Redazione Il Posticipo

Il 12 luglio resta comunque una data storica del calcio Italiano. La nazionale di Enzo Bearzot vince contro ogni pronostico e logica, un mondiale iniziato malissimo e senza alcun favore del pronostico. Dopo tre pareggi contro Polonia, Perù e Camerun, e ripescata come ultima delle quattro migliori terze, la nazionale finisce nel girone dei campioni in carica dell'Argentina e dei... futuri del Brasile. Per una nazionale che gioca male e non trova la via del gol, sembra l'anticamera di un ritorno a casa fra mille polemiche...

MIRACOLO - Invece accade il miracolo. Due vittorie e gli azzurri volano in semifinale. Memorabile quella con il Brasile, da tutti identificata come la chiave del successo. 3-2 tripletta di Paolo Rossi.  Da lì, è tutta discesa contro Polonia (2-0) e Germania Ovest (3-1). Secondo Zico, una istituzione del calcio brasiliano, nonché protagonista di una una esperienza indimenticabile in Friuli, la sliding doors del Mondiale 1982 è stata proprio la sfida con gli azzurri. Porta in faccia per i verdeoro. Lascia passare per gli azzurri. Il protagonista ne ha parlato qualche tempo fa a Sky Sport. 

ITALIA-  Zico giunge in Italia dopo la delusione più grande. Il Mondiale perso nel 1982 contro l'Italia. "Noi abbiamo sbagliato tantissimo a livello collettivo e individuale contro una squadra fortissima, abile a sfruttare ogni occasione. Ci bastava il pareggio ma sono convinto che se noi avessimo segnato cinque gol, loro ne avrebbero messi a segno sei". Era la vera finale, come ammesso anche da Bruno Conti, il più "brasiliano di quella nazionale. "

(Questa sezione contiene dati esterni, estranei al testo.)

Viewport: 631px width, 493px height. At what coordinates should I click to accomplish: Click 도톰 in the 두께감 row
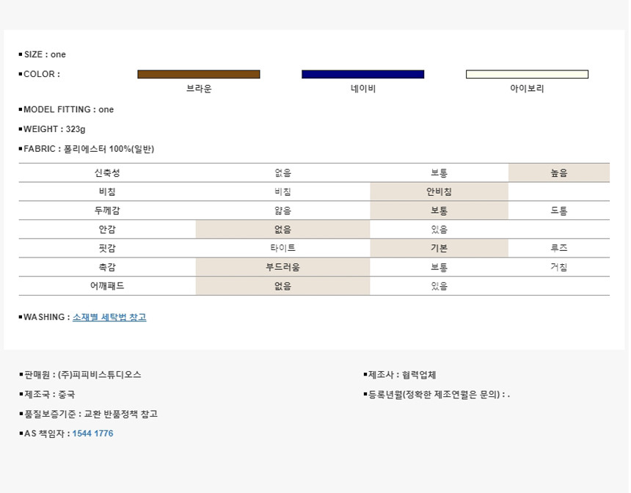click(558, 211)
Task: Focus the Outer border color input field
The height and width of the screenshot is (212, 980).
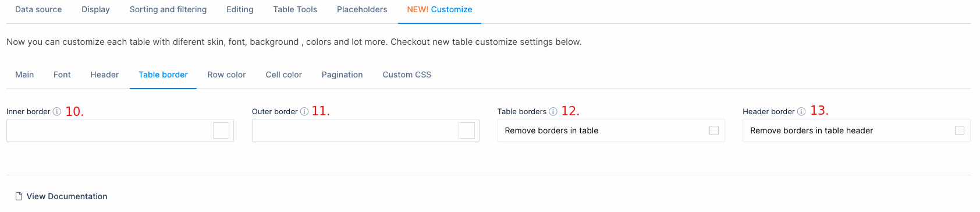Action: tap(355, 130)
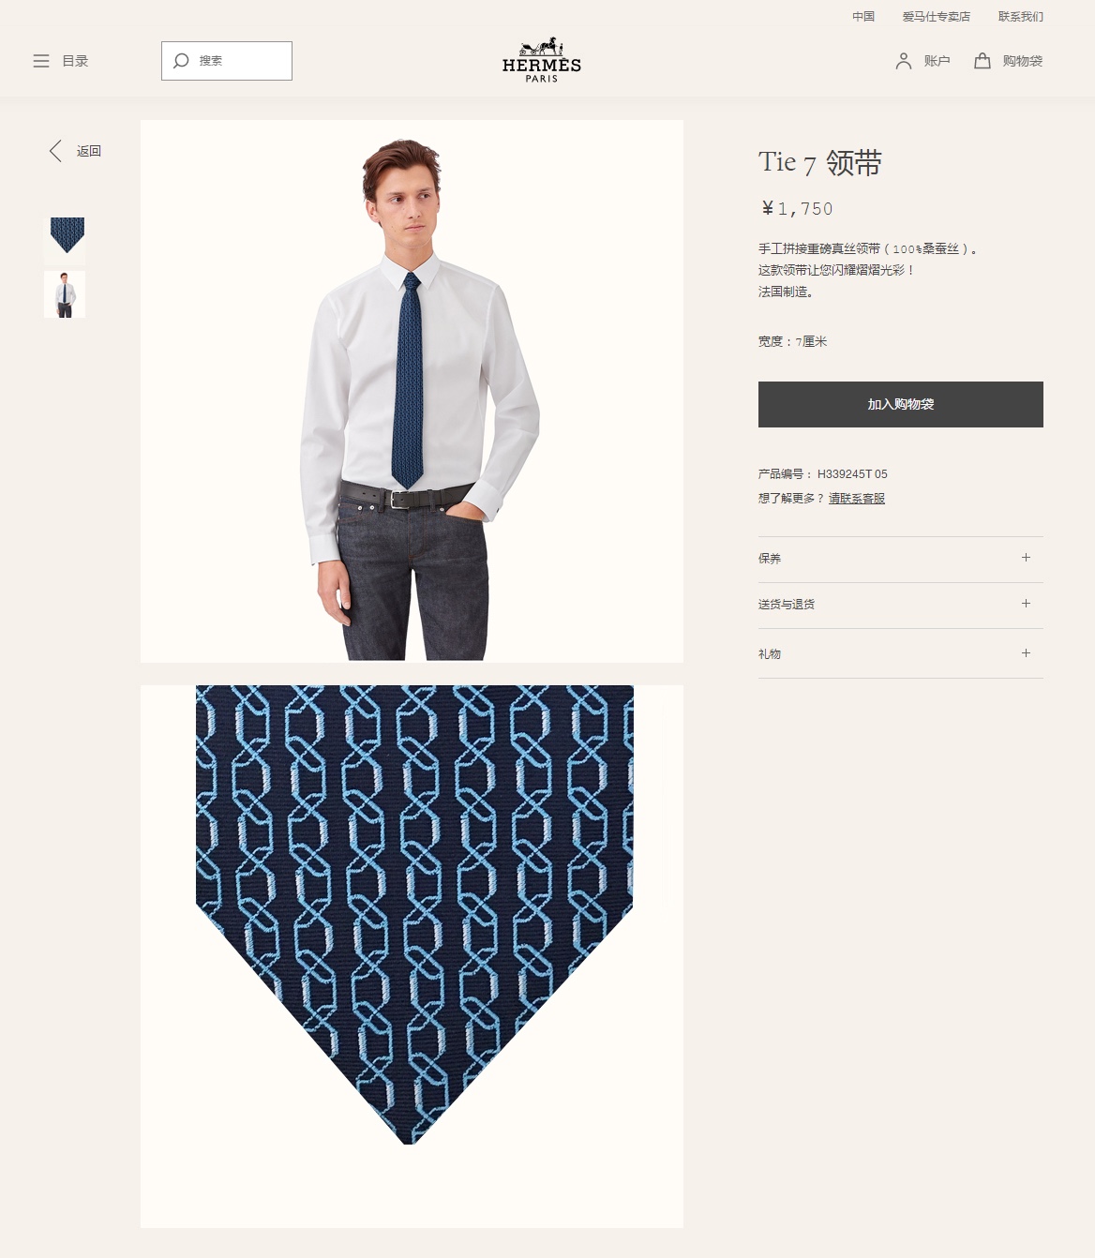Click into the 搜索 search field
Viewport: 1095px width, 1258px height.
[x=227, y=61]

SLANCIO  - Da quella vittoria l'Italia ha preso l'autostima e l'entusiasmo necessario per arrivare in fondo e vincere il torneo. "Quella vittoria ha dato lo slancio all'Italia per vincere il Mondiale. Era quella la vera finale. Il mondiale lo hanno vinto in quel momento. Dopo hanno trovato una Polonia senza stelle e una Germania stanca. Sarei potuto andare alla Roma, avevo parlato con Falcao, ma il Flamengo disse no. Allora non era così facile trasferirsi. A Udine però mi sono tolto grandi soddisfazioni. Mi è rimasta nel cuore. Ricordo una doppietta a Catania. Lo stadio, prima che calciassi la punizione, aspettava la mia esecuzione. Tifavano per me!".